STF confirma que punição por improbidade administrativa exige intenção do agente
STF confirma que punição por improbidade administrativa exige intenção do agente O Supremo decidiu apertar o conceito de corrupção, mas afrouxar a rede: a partir de agora, improbidade administrativa só existe se ficar comprovado o dolo, a intenção de lesar o erário. A negligência some do mapa das sanções; o debate sobre se isso é avanço de segurança jurídica ou blindagem de maus gestores explodiu na política.

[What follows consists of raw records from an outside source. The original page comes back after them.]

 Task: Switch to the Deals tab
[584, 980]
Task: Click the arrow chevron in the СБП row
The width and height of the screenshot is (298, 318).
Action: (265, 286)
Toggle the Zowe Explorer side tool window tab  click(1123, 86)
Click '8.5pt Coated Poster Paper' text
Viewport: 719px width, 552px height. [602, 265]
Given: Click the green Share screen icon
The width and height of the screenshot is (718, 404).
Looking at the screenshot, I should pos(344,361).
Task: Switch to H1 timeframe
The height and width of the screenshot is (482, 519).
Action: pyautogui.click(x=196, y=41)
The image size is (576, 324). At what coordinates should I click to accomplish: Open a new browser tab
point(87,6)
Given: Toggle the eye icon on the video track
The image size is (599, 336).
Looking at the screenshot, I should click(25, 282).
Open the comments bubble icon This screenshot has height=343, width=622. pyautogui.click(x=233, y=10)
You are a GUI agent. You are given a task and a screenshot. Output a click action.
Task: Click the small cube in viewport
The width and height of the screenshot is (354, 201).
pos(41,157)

De um lado, a leitura mais crítica, ecoada pela oposição, foca no risco de impunidade. Ao confirmar que “um agente público só pode ser punido por crime de improbidade quando for comprovado o dolo”, o STF torna a prova mais difícil e afasta do alcance da lei a antiga modalidade culposa – aquela que punia, por exemplo, a negligência grave de gestores. Para críticos, o recado é claro: o erro grosseiro, sem prova de intenção, deixa de ser improbidade e passa a correr o risco de ficar sem resposta proporcional.

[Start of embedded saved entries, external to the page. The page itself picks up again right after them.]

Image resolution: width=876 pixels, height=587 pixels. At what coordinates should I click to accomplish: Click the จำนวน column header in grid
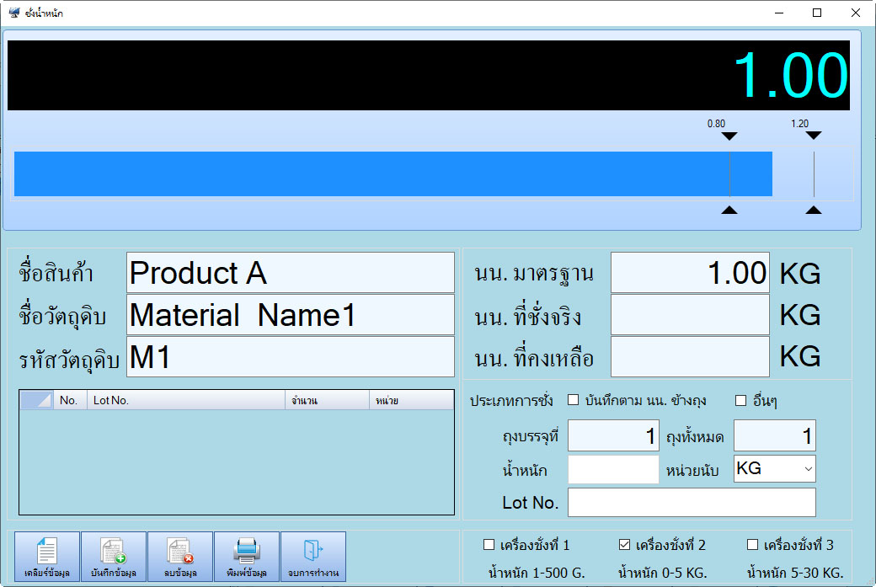(x=326, y=401)
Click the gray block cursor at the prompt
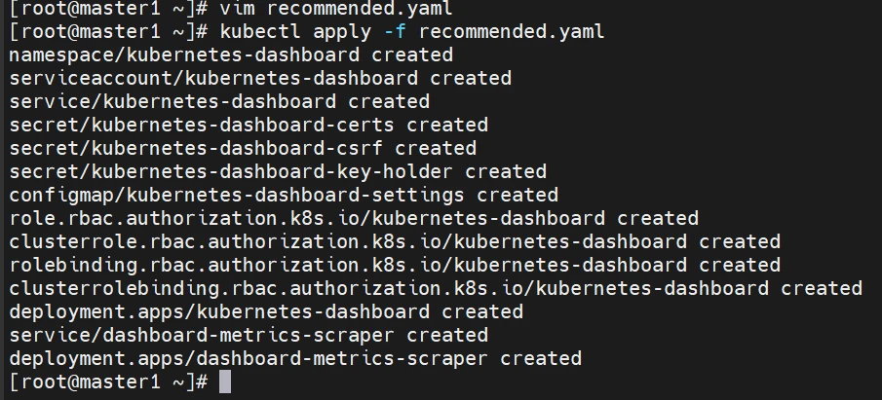 pyautogui.click(x=225, y=382)
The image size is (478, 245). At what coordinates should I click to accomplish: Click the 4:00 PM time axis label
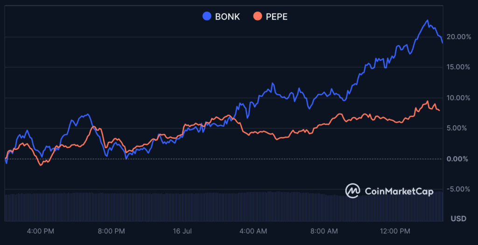click(41, 231)
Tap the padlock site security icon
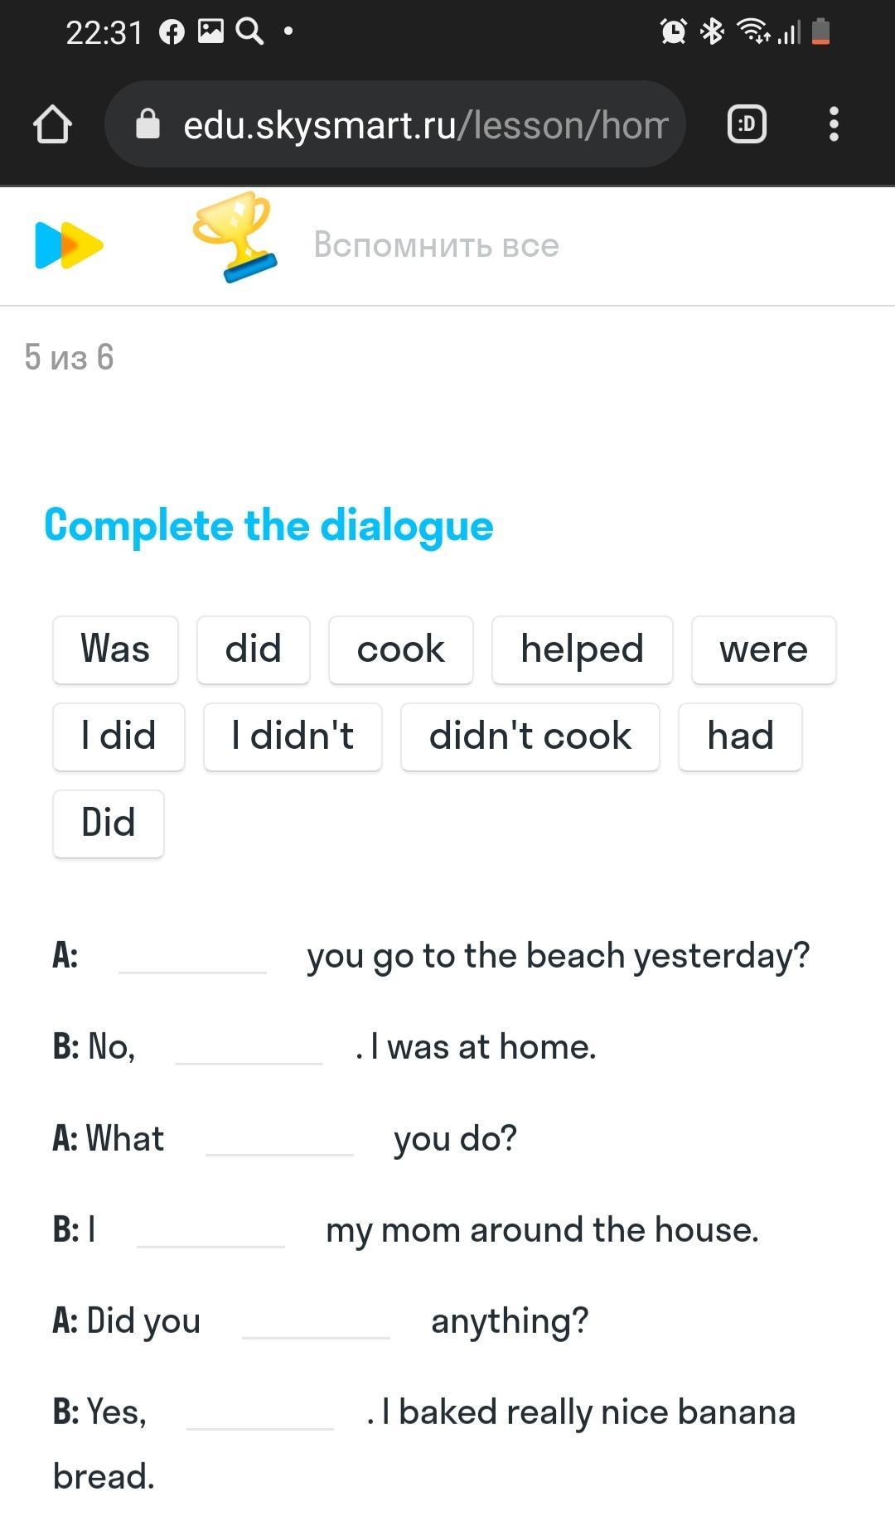This screenshot has width=895, height=1521. [148, 125]
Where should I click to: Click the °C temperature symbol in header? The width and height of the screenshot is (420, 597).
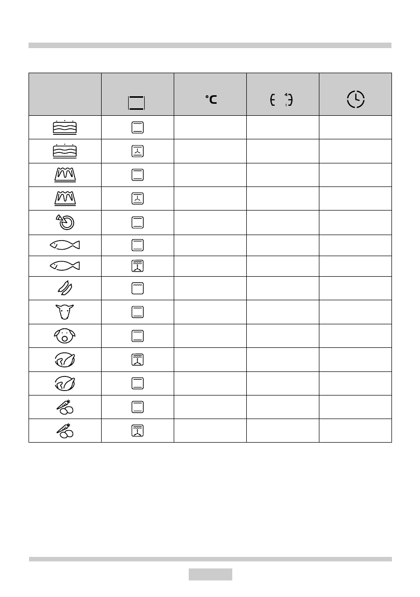(210, 100)
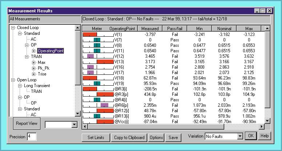Click Copy to Clipboard button

click(129, 138)
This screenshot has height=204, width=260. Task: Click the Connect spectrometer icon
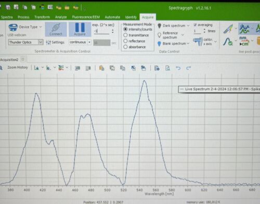coord(56,29)
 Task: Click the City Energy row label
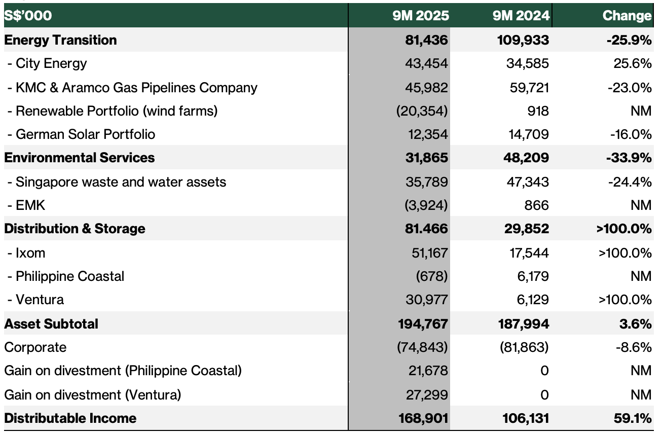point(47,63)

Do outro lado, a narrativa governista e de parte do meio jurídico enxerga um freio aos excessos e um refinamento técnico. A Corte “decidiu […] reconhecer a constitucionalidade da mudança na Lei de Improbidade Administrativa […] que fixou que atos de improbidade ocorrem somente na forma dolosa”, alinhando a lei ao entendimento de que a figura do “corrupto culposo” é juridicamente frágil e difícil de provar em casos complexos de enriquecimento ilícito e dano ao erário.

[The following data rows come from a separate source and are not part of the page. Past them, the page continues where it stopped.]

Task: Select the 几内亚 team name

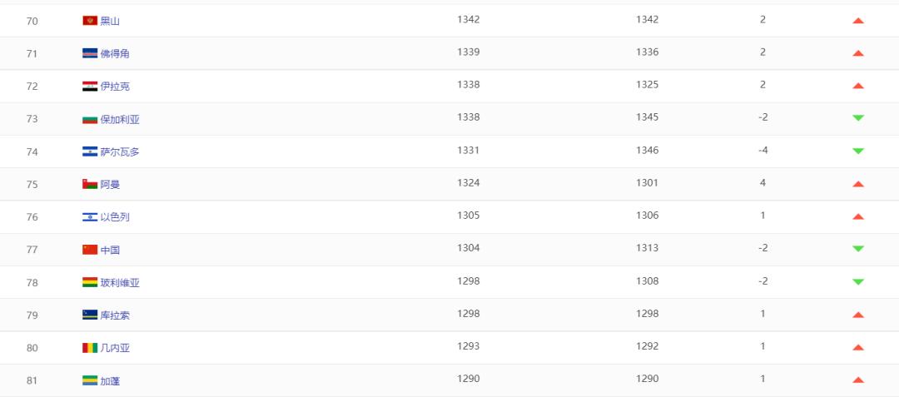Action: tap(115, 348)
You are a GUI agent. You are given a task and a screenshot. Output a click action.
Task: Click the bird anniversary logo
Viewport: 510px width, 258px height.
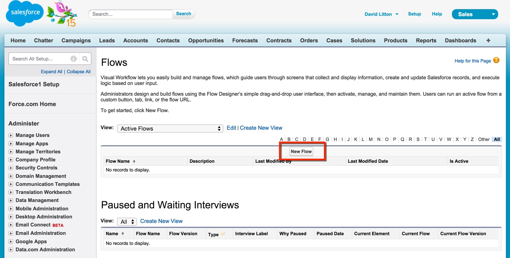pyautogui.click(x=62, y=14)
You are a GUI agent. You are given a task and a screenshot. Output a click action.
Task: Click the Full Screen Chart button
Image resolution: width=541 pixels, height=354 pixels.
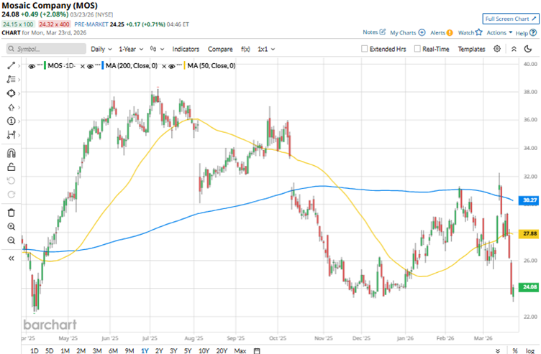click(x=510, y=18)
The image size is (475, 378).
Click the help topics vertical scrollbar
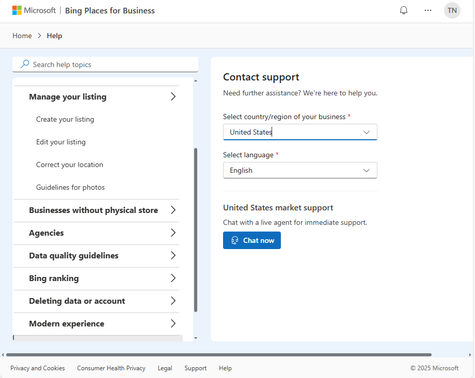(x=195, y=229)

Há, porém, um ponto de convergência incômodo para os dois campos: o julgamento veio em pacote. Junto com o filtro do dolo, o STF ampliou o alcance das punições a sócios beneficiados direta ou indiretamente e validou a execução das sanções só após o trânsito em julgado. Resultado: mais garantias processuais e mais poder de responsabilizar partícipes privados – mas menos espaço para enquadrar a incompetência como corrupção.